It is Wednesday morning and I am sat at the computer.  The girls are next door making all sorts of cards and my son is upstairs.  I am sad today.  Sat on my lap is my gorgeous moggy George.  He is 18 and dying of cancer.  Since his diagnosis he has been living on my lap.  No matter where I am or what I am doing he is sitting on me, purring and nuzzling to get closer and closer.  He knows.  And he knows I know.  Yesterday I arranged for him to be put to sleep on Friday.  We have taken the difficult decision to euthanise his sister also.  The two of them have been at each other’s sides for 18 years (equivalent to 89 human years).  They sleep together, feed together and lick each other clean.  The idea of one without the other is unbearable.  Lucy (George’s twin) is already slightly confused, frequently not knowing where she is or how to get to somewhere familiar.  She already meows her confusion until we collect her and bring her into the living room to join us.  She would be lost without her brother.  

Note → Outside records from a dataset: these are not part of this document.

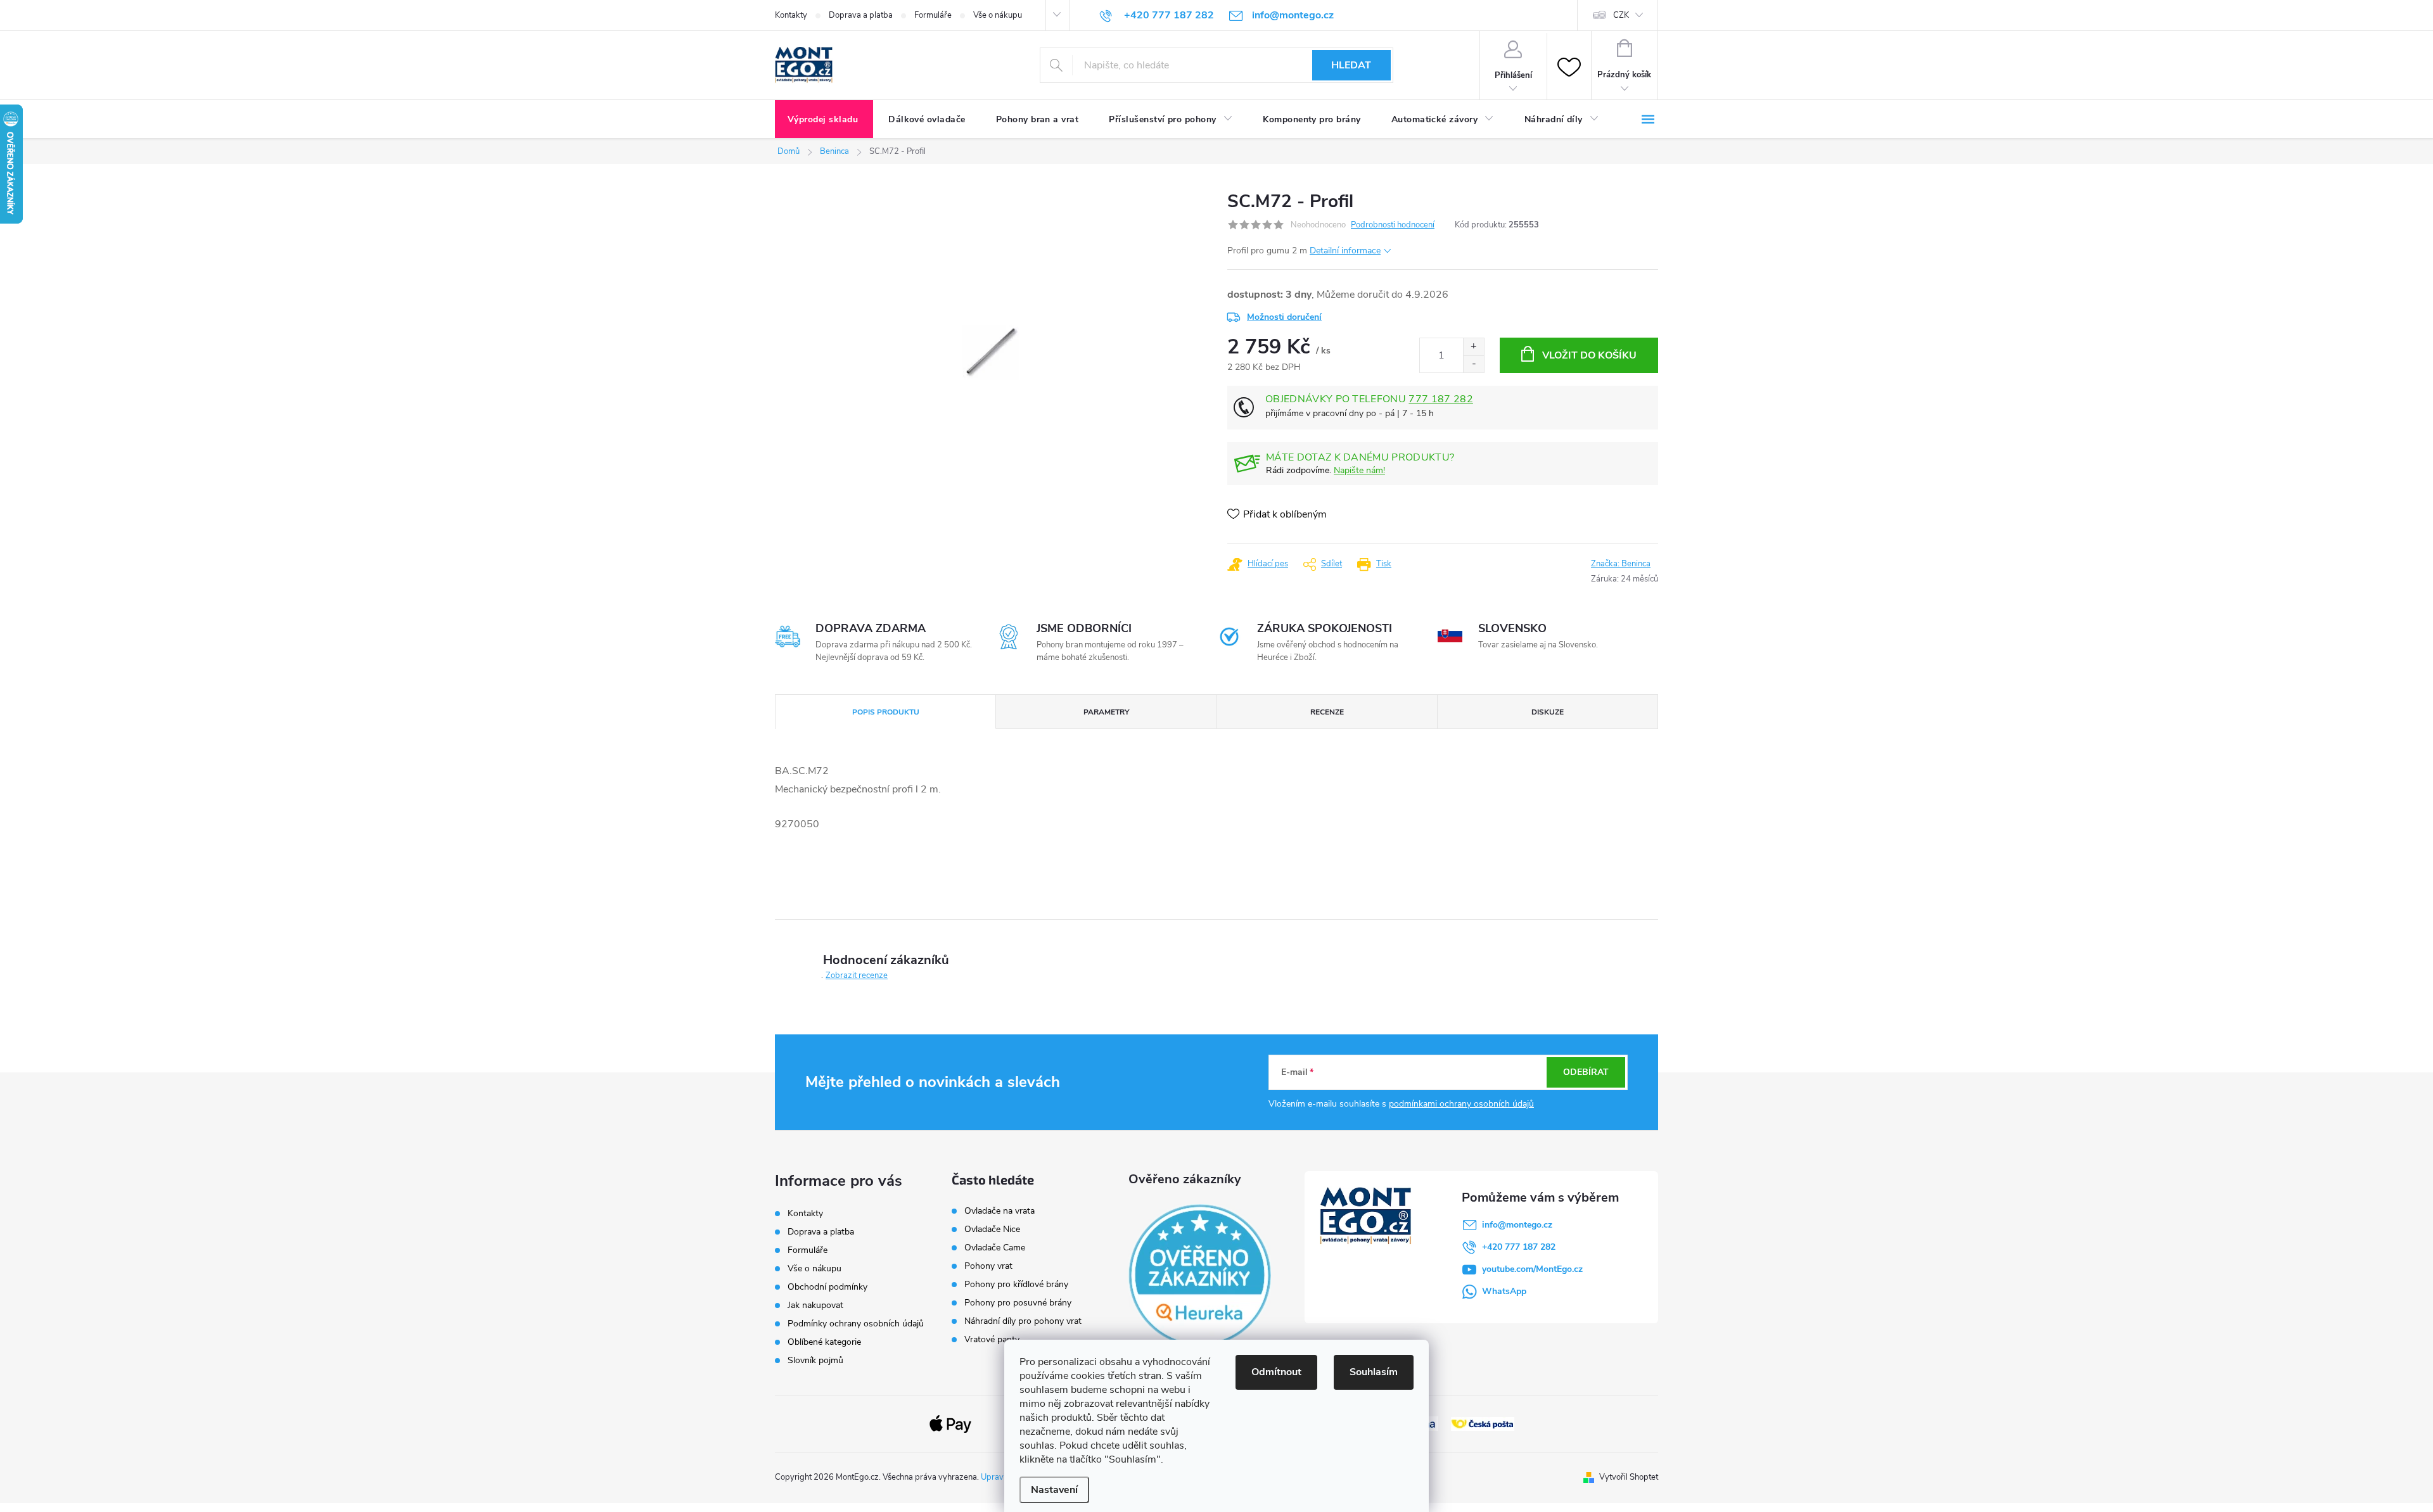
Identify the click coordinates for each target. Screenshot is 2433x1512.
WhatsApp (1504, 1291)
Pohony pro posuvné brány (1017, 1303)
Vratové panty (991, 1340)
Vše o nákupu (997, 15)
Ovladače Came (994, 1248)
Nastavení (1054, 1490)
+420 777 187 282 (1518, 1247)
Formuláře (933, 15)
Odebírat (1586, 1072)
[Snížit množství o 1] (1473, 363)
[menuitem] (824, 119)
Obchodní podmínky (827, 1287)
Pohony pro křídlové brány (1017, 1285)
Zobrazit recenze (857, 975)
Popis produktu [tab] (885, 712)
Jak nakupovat (815, 1305)
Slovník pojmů (815, 1360)
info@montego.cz (1517, 1225)
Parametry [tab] (1106, 712)
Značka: (1621, 563)
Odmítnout (1276, 1372)
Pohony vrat (988, 1266)
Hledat (1351, 65)
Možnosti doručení (1284, 317)
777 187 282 (1440, 399)
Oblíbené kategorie (824, 1342)
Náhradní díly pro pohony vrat (1023, 1321)
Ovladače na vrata (999, 1211)
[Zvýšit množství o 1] (1473, 346)
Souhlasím (1374, 1372)
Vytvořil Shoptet (1628, 1477)
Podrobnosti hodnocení (1392, 225)
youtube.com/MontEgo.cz (1532, 1269)
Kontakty (791, 15)
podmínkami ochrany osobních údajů (1461, 1104)
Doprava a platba (861, 15)
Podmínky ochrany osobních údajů (856, 1324)
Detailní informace (1345, 251)
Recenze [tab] (1327, 712)
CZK (1621, 15)
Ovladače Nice (992, 1229)
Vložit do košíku (1589, 355)
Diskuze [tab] (1547, 712)
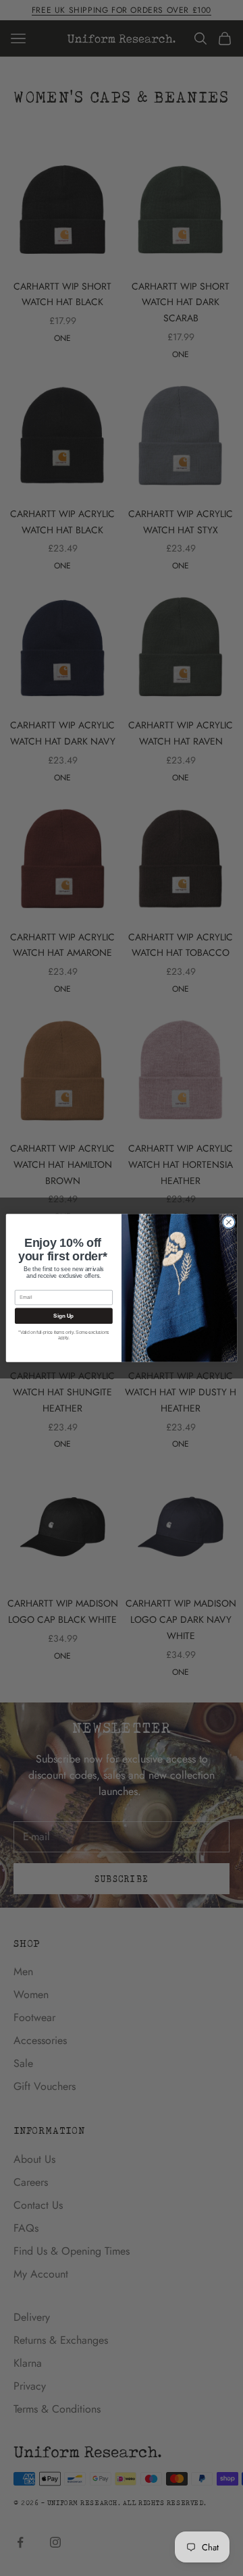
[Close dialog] (229, 1222)
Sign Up (63, 1316)
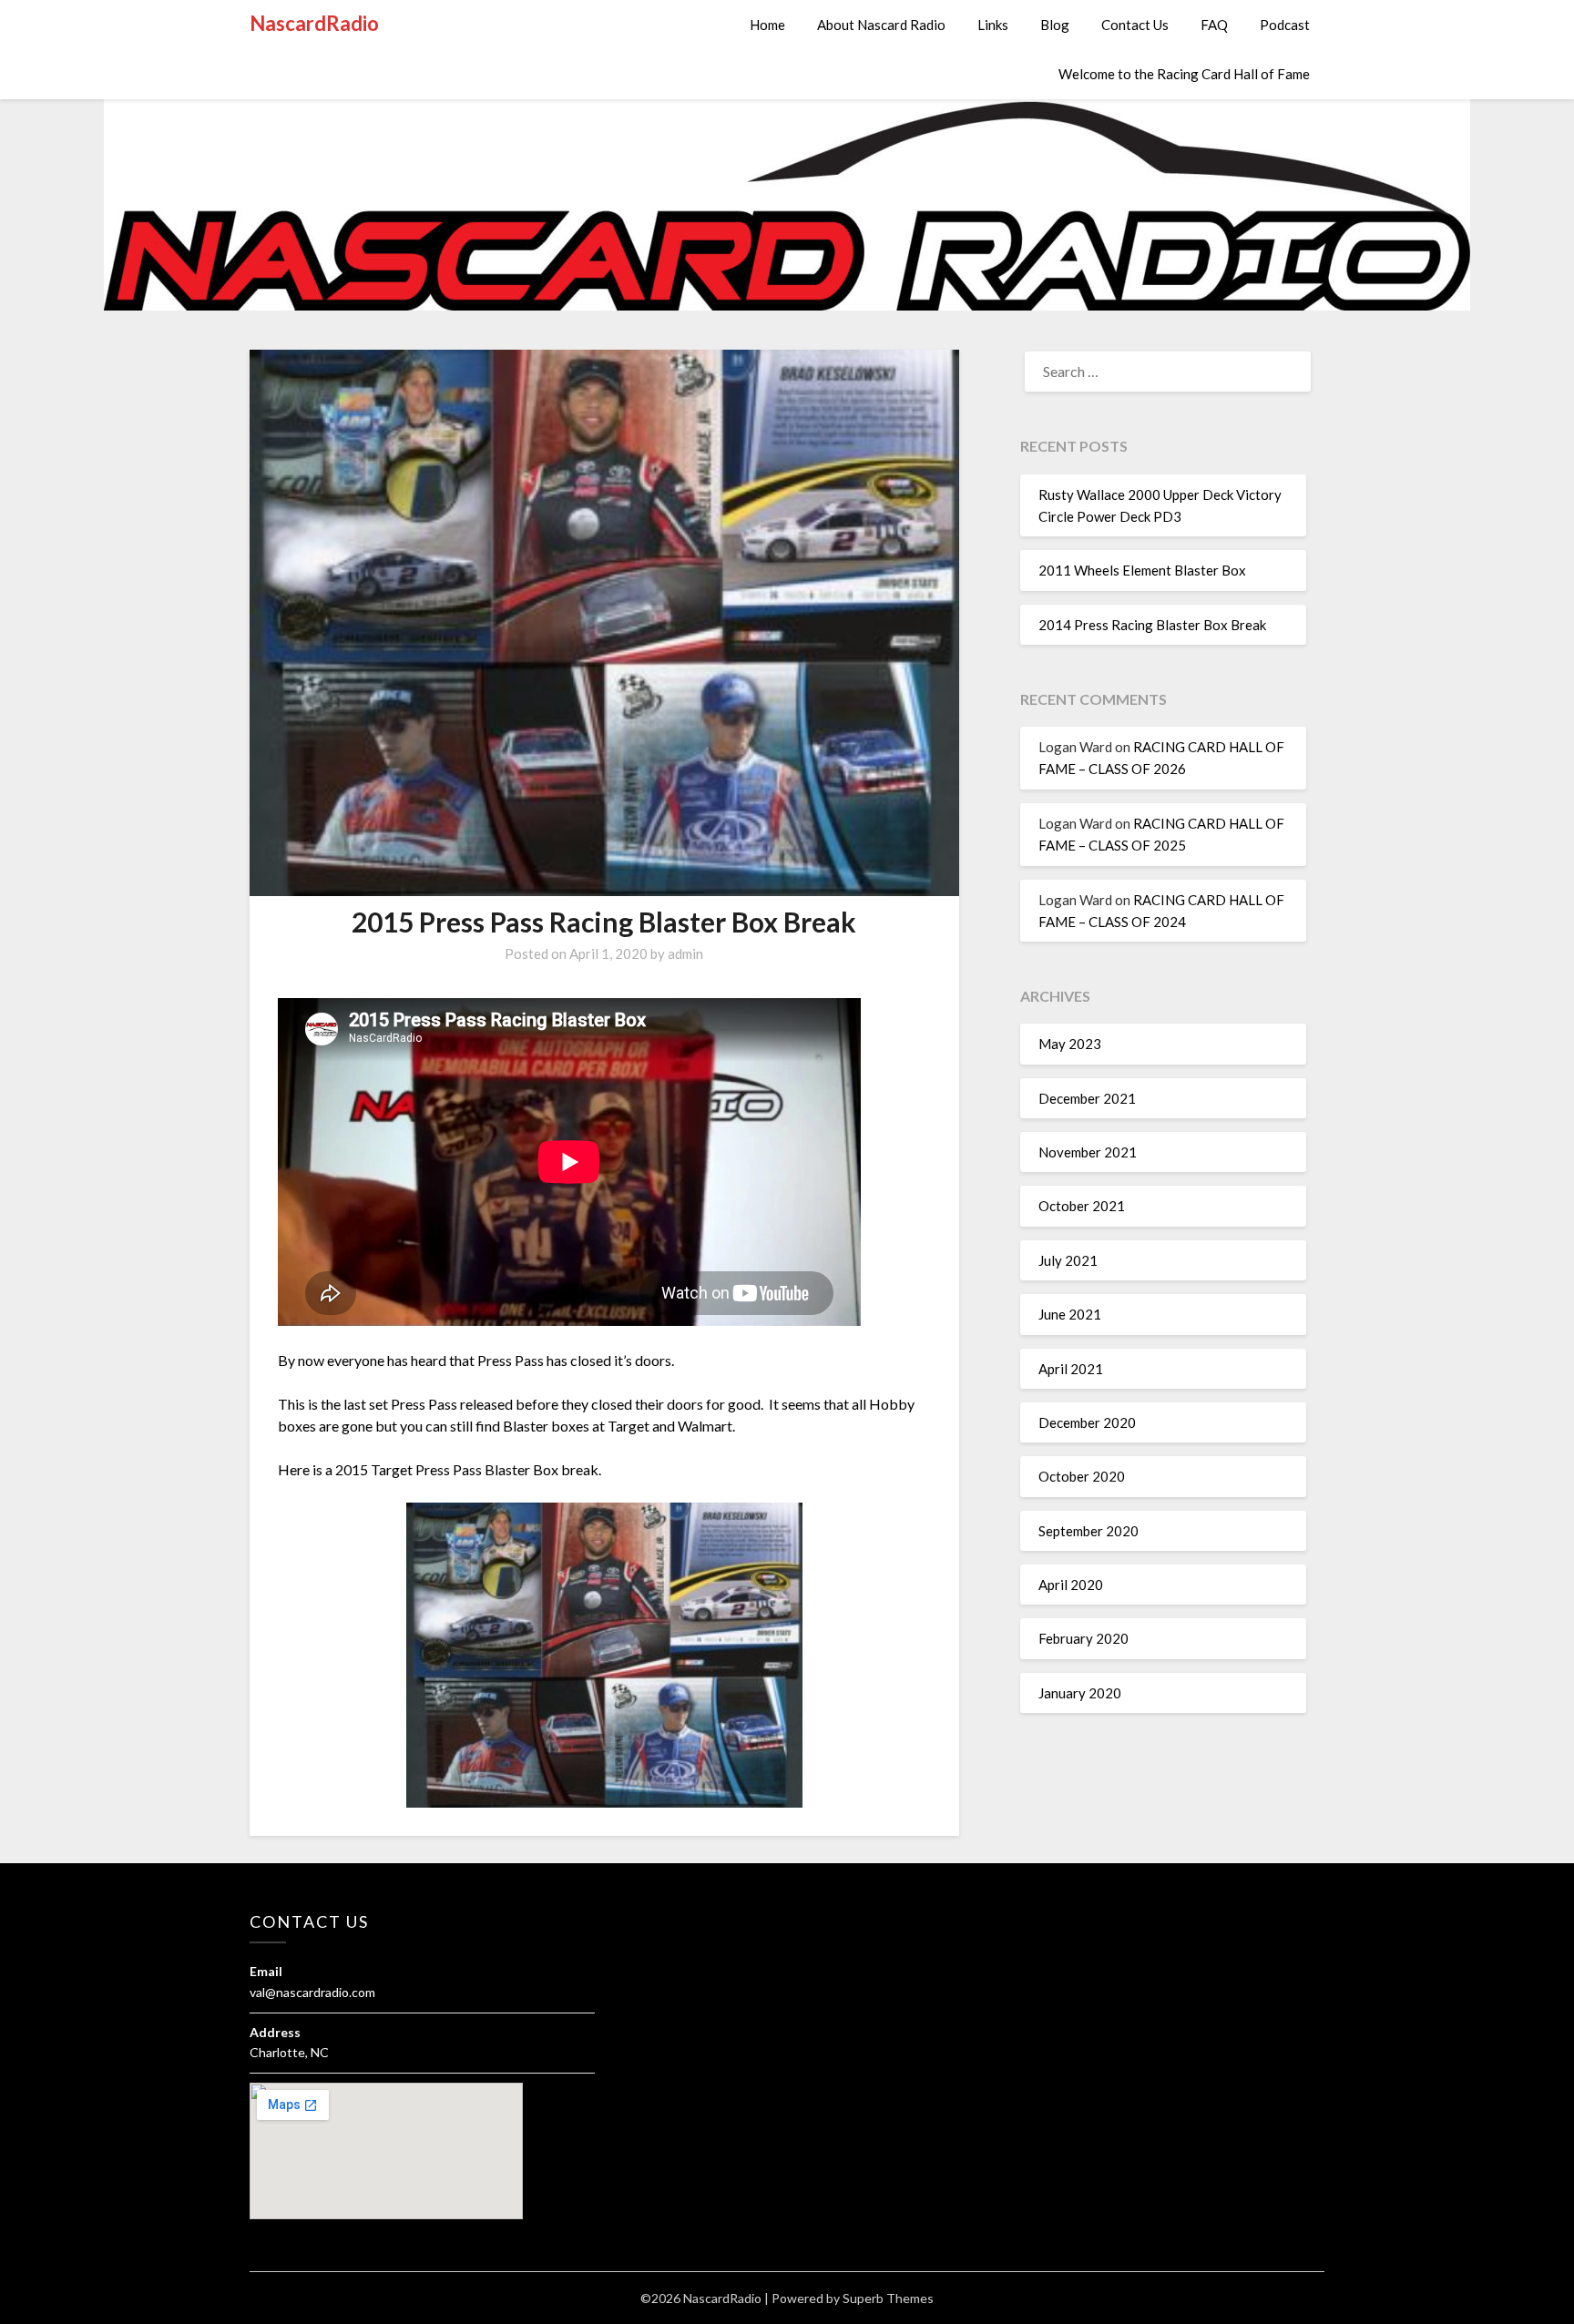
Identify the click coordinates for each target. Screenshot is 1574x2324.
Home (767, 24)
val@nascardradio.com (312, 1992)
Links (992, 24)
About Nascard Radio (881, 24)
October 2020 (1081, 1476)
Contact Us (1135, 24)
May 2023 (1069, 1043)
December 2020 (1087, 1422)
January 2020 (1079, 1693)
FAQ (1214, 24)
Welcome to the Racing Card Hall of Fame (1184, 74)
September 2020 (1088, 1531)
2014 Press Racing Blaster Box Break (1152, 625)
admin (685, 953)
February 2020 (1083, 1638)
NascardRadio (314, 23)
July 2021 (1068, 1260)
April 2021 (1070, 1369)
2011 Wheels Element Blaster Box (1142, 570)
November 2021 (1087, 1152)
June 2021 (1069, 1314)
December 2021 (1087, 1098)
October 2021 (1081, 1206)
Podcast (1285, 24)
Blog (1054, 24)
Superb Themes (888, 2298)
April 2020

But the real reason I am sad is that last night George looked at me, pleading with me to help him.  I could see in his eyes that his cancer was now sore, that he was suffering.  He has been collecting fluid around his belly area for the last two weeks and is now so large he looks like he would go pop if we pricked him with a pin.  The vet told us we would know when it was time, and she was right.  After a broken night of tears, I made the decision to change the appointment from Friday to tonight.  Today we are a family with two of the friendliest and most loving kittikats, tonight we will be a family with none.  I can’t bear to think of it, and yet I can’t bear to see George in pain.

As I gently stroke George, he looks up at me purring.  Notes float down the stairs from T’s room.  He is currently teaching himself the guitar.  He is a natural, just like his father.  And he is playing and singing ‘Light of the World, You look down into Darkness’.  Hearing his dulcet tones comforts me.  I have not told the children yet.  They know it is coming though, just maybe not this soon.  George and Lucy have been around for all of their lives.  They do not know a world which does not include these cats.  They will be broken-hearted.

I wrote this yesterday with George snuggled up on my lap.  They are both at rest now, pain and confusion free.  I am so glad they were together.  They arrived into this world together, spent most of their lives cuddled up with one another and yesterday they died together and are buried, together, in our back garden with a grave sprinkled with child-picked wild flowers.

I am brokenhearted, bereft and very, very sad.